Within its confines, a massive cross and an 11-story tower loom over a statue of a knight in armor. Bell towers and domes rise from fields of sugar cane. Women in Renaissance garb parade through the streets, chanting prayers.
This is New Jerusalem, the largest and longest surviving of a string of traditionalist Catholic colonies that have sprung up around the world. Here, soccer balls and alcohol are forbidden, women are required to wear headscarves, and many people believe the end of the world is just around the corner.
Now, 35 years after its founding, some residents are worried that New Jersualem's future is in danger.
The Mexican government has broken a long tradition of leaving the town alone, having recently set up a public school and sent in riot police to protect dissidents.
The deaths of the sect's two spiritual leaders this year have left followers divided and confused.
And, perhaps most worrisome, the population has dropped from 8,000 to 3,000, and is rapidly aging.
"I came here when there were 10 houses," says Miguel Chavez Barrera, a former church leader who lost his position in a 2006 purge. "Now, to see it come to this. ... It's enough to drive you crazy."
New Jerusalem is the biggest of the Catholic "holy communities" that were created in the backlash against the Vatican II reforms of the 1960s, says Miguel Leatham, an anthropologist at Texas Christian University who is writing a book about the group.

• INFORMATION SHOWN:
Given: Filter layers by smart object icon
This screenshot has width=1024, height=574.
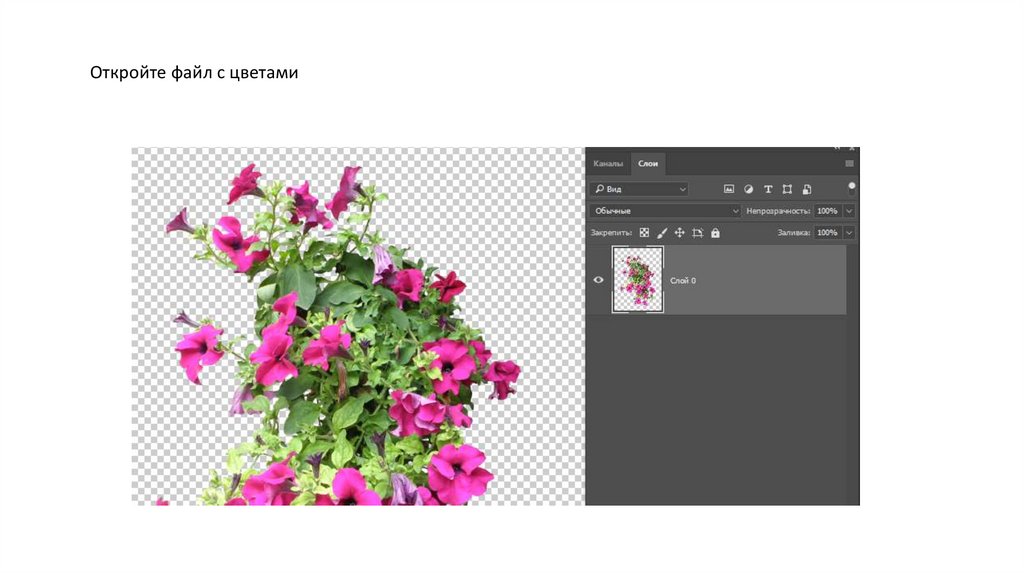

• WRITTEN REQUEST 1:
Please translate this sentence from the article on New Jerusalem into Spanish: "The deaths of the sect's two spiritual leaders this year have left followers divided and confused."
• WRITTEN REQUEST 2:
According to the article on New Jerusalem, how has the town's population changed?
• WRITTEN REQUEST 3:
Reproduce the stretch of the article on New Jerusalem from "Within its confines, a" through "divided and confused.".

• FINAL RESULT 1:
Las muertes de los dos líderes espirituales de la secta este año han dejado a los seguidores divididos y confundidos.

• FINAL RESULT 2:
It has dropped from 8,000 to 3,000 and is rapidly aging.

• FINAL RESULT 3:
Within its confines, a massive cross and an 11-story tower loom over a statue of a knight in armor. Bell towers and domes rise from fields of sugar cane. Women in Renaissance garb parade through the streets, chanting prayers.
This is New Jerusalem, the largest and longest surviving of a string of traditionalist Catholic colonies that have sprung up around the world. Here, soccer balls and alcohol are forbidden, women are required to wear headscarves, and many people believe the end of the world is just around the corner.
Now, 35 years after its founding, some residents are worried that New Jersualem's future is in danger.
The Mexican government has broken a long tradition of leaving the town alone, having recently set up a public school and sent in riot police to protect dissidents.
The deaths of the sect's two spiritual leaders this year have left followers divided and confused.